Rintangan Playoff: Dari Wales hingga Italia
Di semifinal, Bosnia bertemu Wales. Setelah bermain imbang 1‑1 di waktu normal, pertandingan berlanjut ke adu penalti di mana Bosnia menang 4‑1 berkat ketangguhan kiper Nikola Vasilj dan eksekusi penalti yang tepat. Kemenangan ini membawa mereka ke final melawan Italia, tim yang secara historis selalu lolos ke putaran final.
Final di Stadion Bilino Polje, Zenica, berlangsung sangat ketat. Kedua tim sama-sama mencetak satu gol, memaksa pertandingan berlanjut ke adu penalti. Italia kehilangan dua tendangan penting dari Pio Esposito dan Bryan Cristante, sedangkan Bosnia mengeksekusi empat tendangan dengan sempurna, memastikan kemenangan 4‑1. Kemenangan ini menandai kegagalan Italia untuk tiga edisi berturut‑turut (2018, 2022, 2026) lolos ke Piala Dunia.
Strategi dan Kepemimpinan Sergej Barbarez
Sergej Barbarez, yang mengemban tugas sebagai pelatih sejak 2024, mengedepankan disiplin kolektif dan keseimbangan antara pengalaman serta talenta muda. Latar belakangnya sebagai pemain Bundesliga memberi ia wawasan taktik modern, yang ia terapkan dalam formasi fleksibel 4‑3‑3. Barbarez menekankan transisi cepat dan pressing tinggi, memungkinkan Bosnia mengendalikan tempo pertandingan melawan lawan yang lebih berbintang.
Talenta Muda yang Menjanjikan
Salah satu nama yang paling menonjol adalah Esmir Bajraktarevic, winger kidal berusia 22 tahun yang bermain untuk PSV Eindhoven. Dengan kecepatan, dribel, dan visi permainan yang tajam, Bajraktarevic menjadi ancaman utama di lini serang. Selama musim 2025/2026 ia mencatat lima gol dan dua assist di Eredivisie, serta sering menjadi pilihan utama dalam situasi satu lawan satu.
Selain Bajraktarevic, penyerang berpengalaman Edin Džeko (Schalke 04) tetap menjadi target utama di kotak penalti, sementara bek muda Sead Kolasinac (Atletico Madrid) memperkuat lini belakang dengan pengalaman kompetisi Eropa.
Daftar Skuad Terbaru (per 31 Maret 2026)
- Kiper: Nikola Vasilj (FC St. Pauli), Osman Hadžikic (Slaven Belupo), Martin Ziomišlić (Rijeka)
- Bek: Nihad Mujakić (Gaziantep), Nidal Çelik (Lens), Tarik Muharemović (Sassuolo), Sead Kolasinac (Atletico Madrid), Amad Dedić (Benfica), Nikola Katić (Schalke 04), Stjepan Radeljić (Rijeka)
- Gelandang: Benjamin Tahirović (Brøndby), Armin Giović (Young Boys), Ivan Basic (Astana), Ivan Sunjic (Pafos), Amar Memić (Viktoria Plzeň), Amir Hadziahmetović (Hull City), Dženis Burnić (Karlsruher SC), Kerim Alajbegović (RB Salzburg), Esmir Bajraktarević (PSV Eindhoven)
- Penyerang: Samed Baždar (Jagiellonia Białystok), Ermedin Demirović (VfB Stuttgart), Edin Džeko (Schalke 04), Haris Tabaković (Borussia Mönchengladbach), Jovo Lukić (Universitatea Cluj)
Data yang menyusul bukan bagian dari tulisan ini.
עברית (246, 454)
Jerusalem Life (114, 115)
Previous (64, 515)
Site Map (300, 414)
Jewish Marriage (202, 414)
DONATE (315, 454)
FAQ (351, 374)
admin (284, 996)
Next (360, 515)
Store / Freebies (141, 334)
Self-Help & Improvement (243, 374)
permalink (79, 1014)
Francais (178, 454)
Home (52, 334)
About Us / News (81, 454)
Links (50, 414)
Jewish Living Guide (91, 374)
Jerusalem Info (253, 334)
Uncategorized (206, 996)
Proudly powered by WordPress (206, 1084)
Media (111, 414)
Jadwal Bosnia di Piala Dunia 2026
| Tanggal | Lawannya | Lokasi |
|---|---|---|
| 13 Juni 2026 | Kanada | BMO Field, Toronto |
| 19 Juni 2026 | Swiss | SoFi Stadium, Inglewood |
| 25 Juni 2026 | Qatar | Lumen Field, Seattle |
Prospek dan Tantangan di Turnamen
Meski tidak masuk dalam jajaran tim favorit, Bosnia memiliki beberapa keunggulan strategis. Pengalaman menghadapi tekanan di playoff, kedalaman skuad, dan keberanian taktik Barbarez menjadikan mereka kandidat “kuda hitam”. Namun, konsistensi menjadi faktor penentu. Jika pemain kunci seperti Džeko dan Bajraktarević dapat mempertahankan performa mereka, Bosnia memiliki peluang untuk melaju ke fase gugur.
Di sisi lain, grup mereka di Piala Dunia menampilkan kombinasi tim kuat dan tim yang masih berkembang. Menghadapi Kanada, Swiss, dan Qatar, Bosnia harus mampu mengoptimalkan setiap peluang gol dan menjaga pertahanan dari serangan balik cepat.
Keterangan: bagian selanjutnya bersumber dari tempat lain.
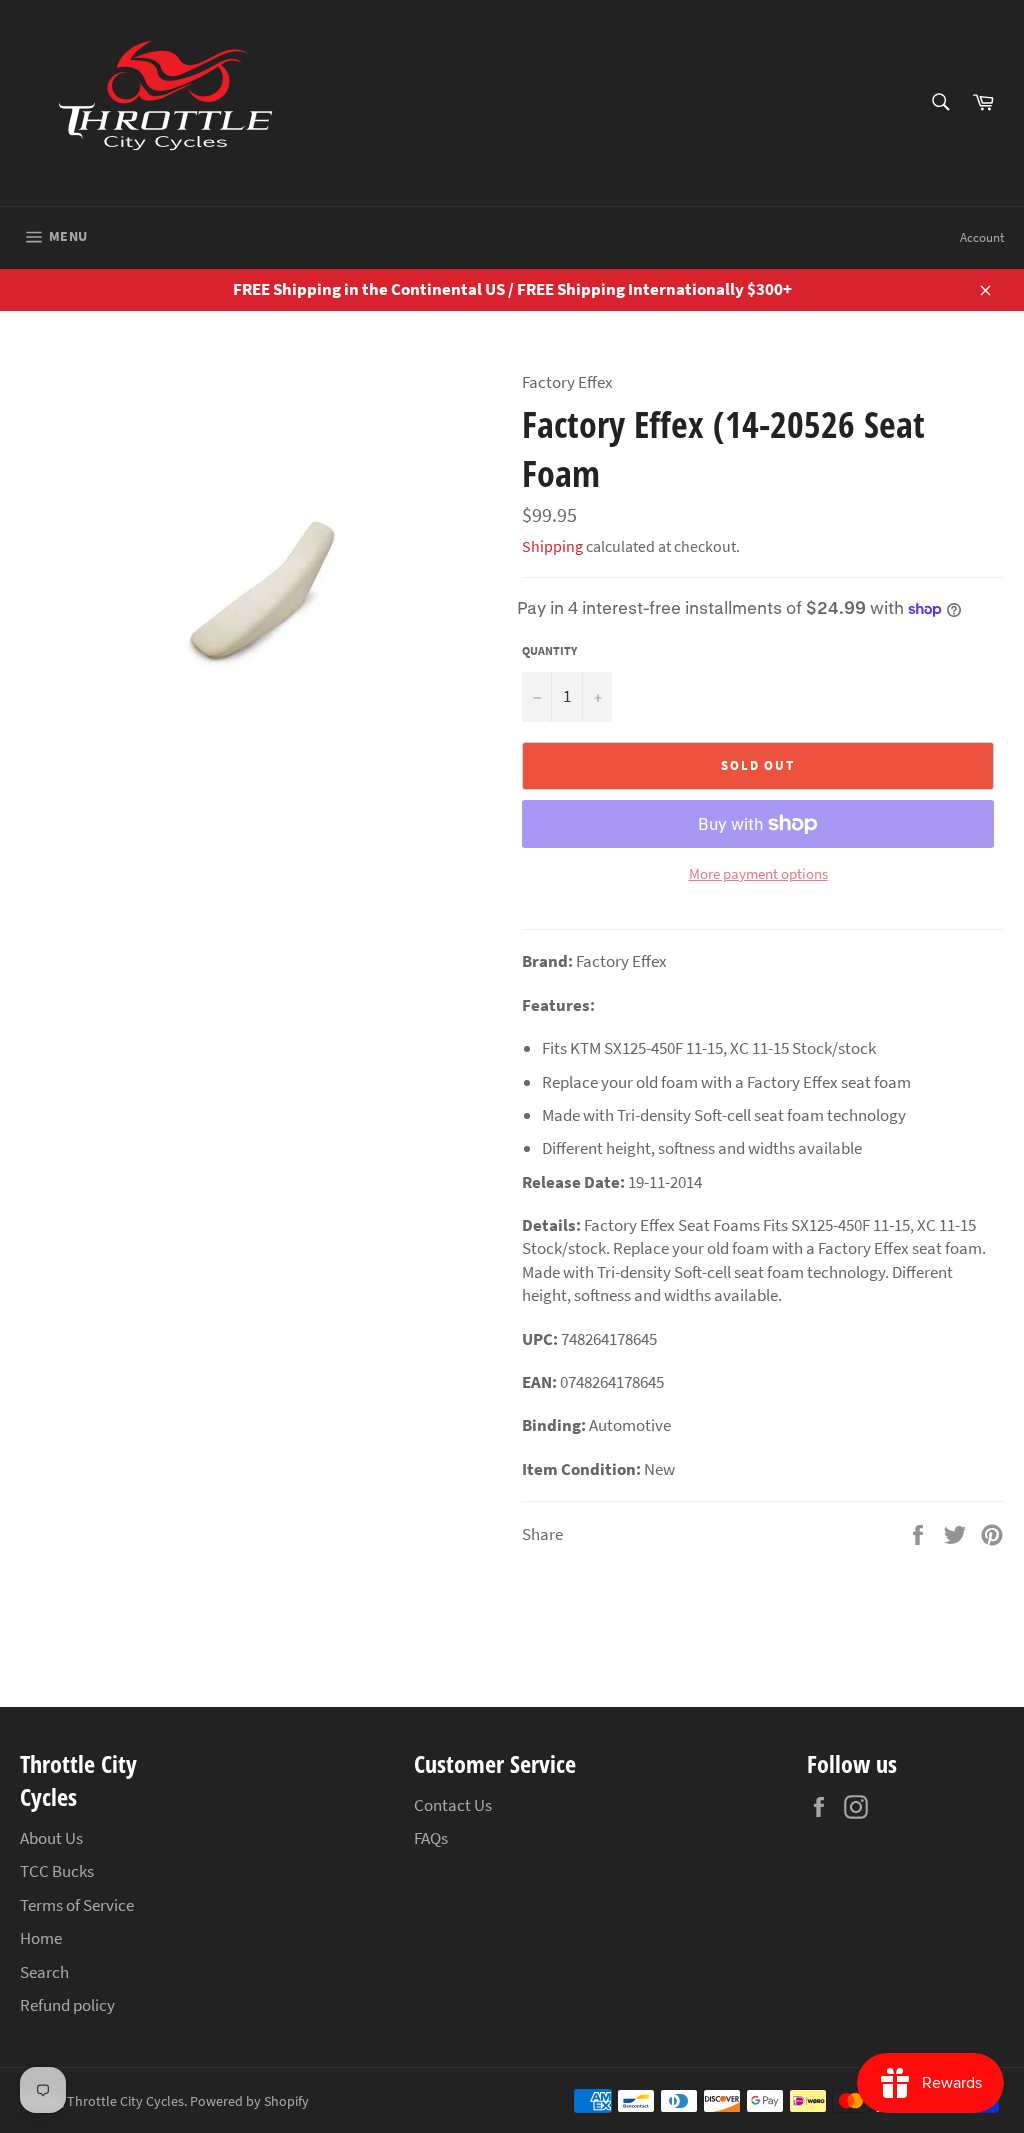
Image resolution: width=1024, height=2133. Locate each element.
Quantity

Secara keseluruhan, kemenangan atas Italia memberikan dorongan psikologis yang signifikan. Tim kini memasuki turnamen dengan keyakinan tinggi, siap menulis babak baru dalam sejarah sepak bola Bosnia dan Herzegovina.
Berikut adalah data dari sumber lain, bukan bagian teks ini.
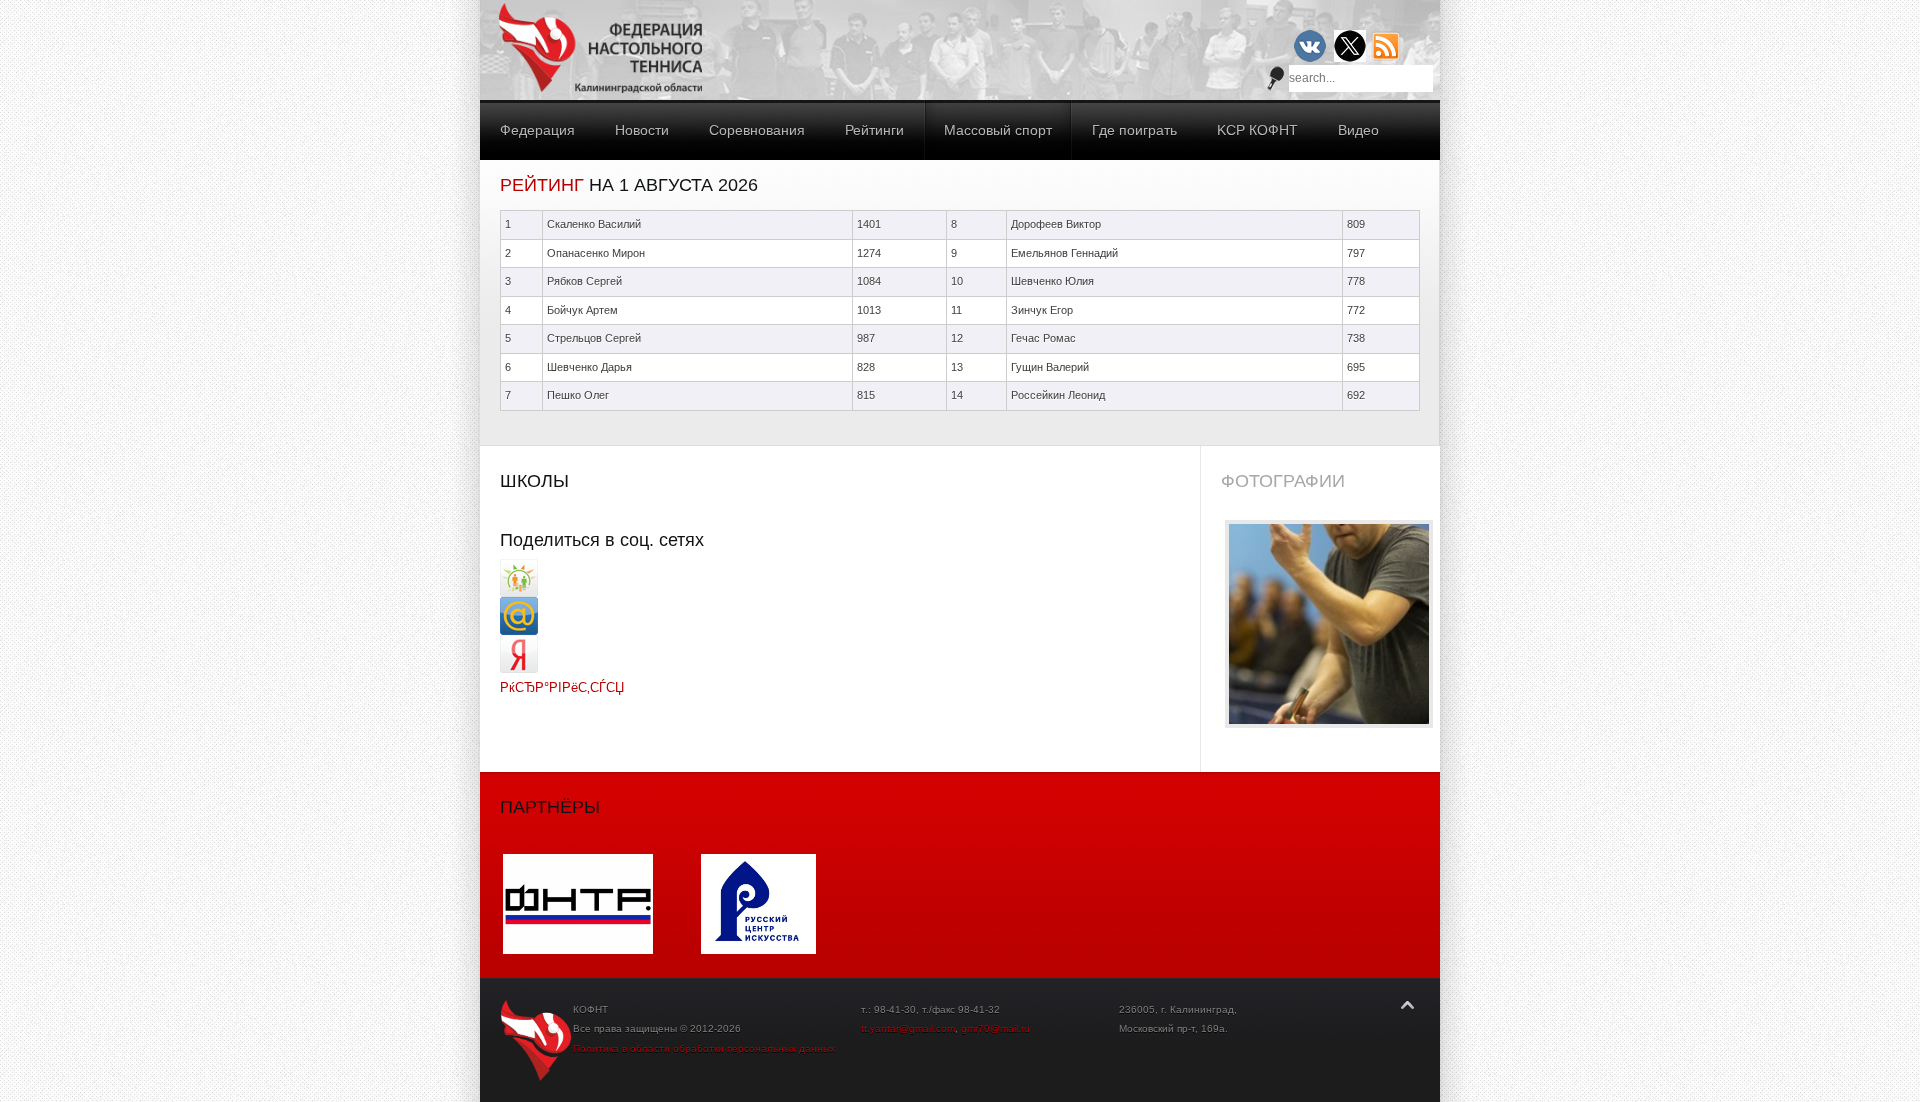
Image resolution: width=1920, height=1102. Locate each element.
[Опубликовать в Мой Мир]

Jika mereka berhasil melewati fase grup, Bosnia berpotensi menambah catatan prestasi yang masih singkat, sekaligus mengukir inspirasi bagi generasi muda di negara tersebut. Dengan kombinasi pengalaman veteran dan semangat muda, Bosnia Herzegovina siap memberi kejutan lagi di Piala Dunia 2026.